Which choice best describes the function of the underlined sentence in the text as a whole?
For SAT function-of-sentence questions, first quickly restate the main point of the passage around the underlined sentence, then paraphrase that sentence in your own simple words. Ask: does this sentence add an example, give a definition, provide evidence, address a possible doubt, or make a prediction? Next, eliminate any answer that mentions something that clearly does not appear in the sentence (like numbers, future predictions, or new variables). Finally, choose the option that best matches the sentence’s actual job in strengthening, clarifying, or qualifying the author’s main point.
Hints
Zoom in on the key phrase
Focus on the part of the underlined sentence that says the detail "preempts the claim that earlier arrivals occur only in certain habitats." Ask yourself: Why would the author mention this kind of claim at all?
Think about what the habitat list is doing
The sentence lists deserts, prairies, and coastal regions. Is this list giving numbers, making a prediction, bringing in a new possible cause, or serving some other purpose in the argument?

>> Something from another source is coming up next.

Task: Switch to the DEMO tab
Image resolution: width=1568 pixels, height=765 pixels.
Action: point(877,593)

Use elimination on mismatched functions
Check each answer choice and ask: Does the underlined sentence actually give a number, talk about the future, or add a new environmental factor? Eliminate any choice that mentions something the sentence does not clearly do.
Step-by-step Explanation
Restate what the question is asking
This is a function question: it asks what role the underlined sentence plays in the passage as a whole, not what the passage means overall. You need to describe what this one sentence is doing for Khatri’s argument.
Paraphrase the underlined sentence
The sentence says that Khatri’s data include observations from deserts, prairies, and coastal regions. Then it says this detail “preempts the claim that earlier arrivals occur only in certain habitats.”

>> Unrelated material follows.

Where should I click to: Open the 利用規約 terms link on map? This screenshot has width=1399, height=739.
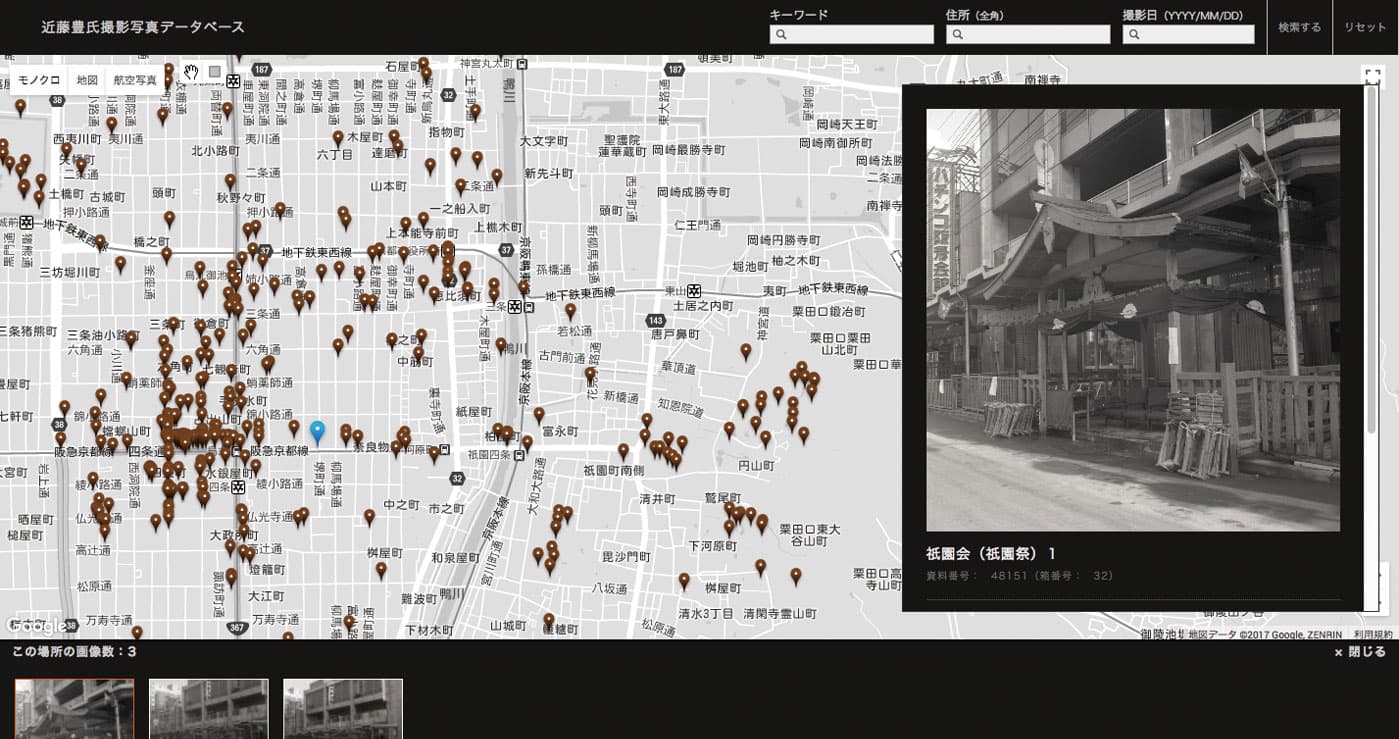[1375, 634]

In simpler words: by pointing out that her data come from many different habitat types, she is heading off the idea that the pattern she found happens only in one or two special kinds of places.
Connect the sentence to the main point of the passage
The main point just before the underlined sentence is that monarchs now reach their northern breeding grounds about two weeks earlier than they did a century ago, and Khatri links this change to warmer spring temperatures.
The underlined sentence supports this finding by showing that the earlier arrivals are seen in many different habitats across North America, not just in one specific environment. That makes her conclusion stronger.
Also notice the phrase “preempts the claim”—this signals that she is dealing with a possible objection or doubt someone might raise.
Test each answer choice against what the sentence actually does
Now match that function against the choices:
- Choice A talks about numerical evidence and rate of northward travel—but the underlined sentence does not give any numbers or talk about speed; it lists habitat types.
- Choice B talks about forecasting future effects of temperature increases—nothing in the underlined sentence makes a prediction about the future.
- Choice C says it introduces an unrelated environmental factor—but habitats here are not a new factor causing migration; they describe where the data come from and are directly related to the study.
- Choice D describes a sentence that anticipates a possible criticism (that earlier arrivals occur only in some habitats) and knocks it down by emphasizing that the data cover many habitats.
The only answer that correctly captures this role—anticipating and rejecting a potential criticism by stressing how wide-ranging the data are—is choice D: "It acknowledges and refutes a potential criticism by highlighting the geographic breadth of the data."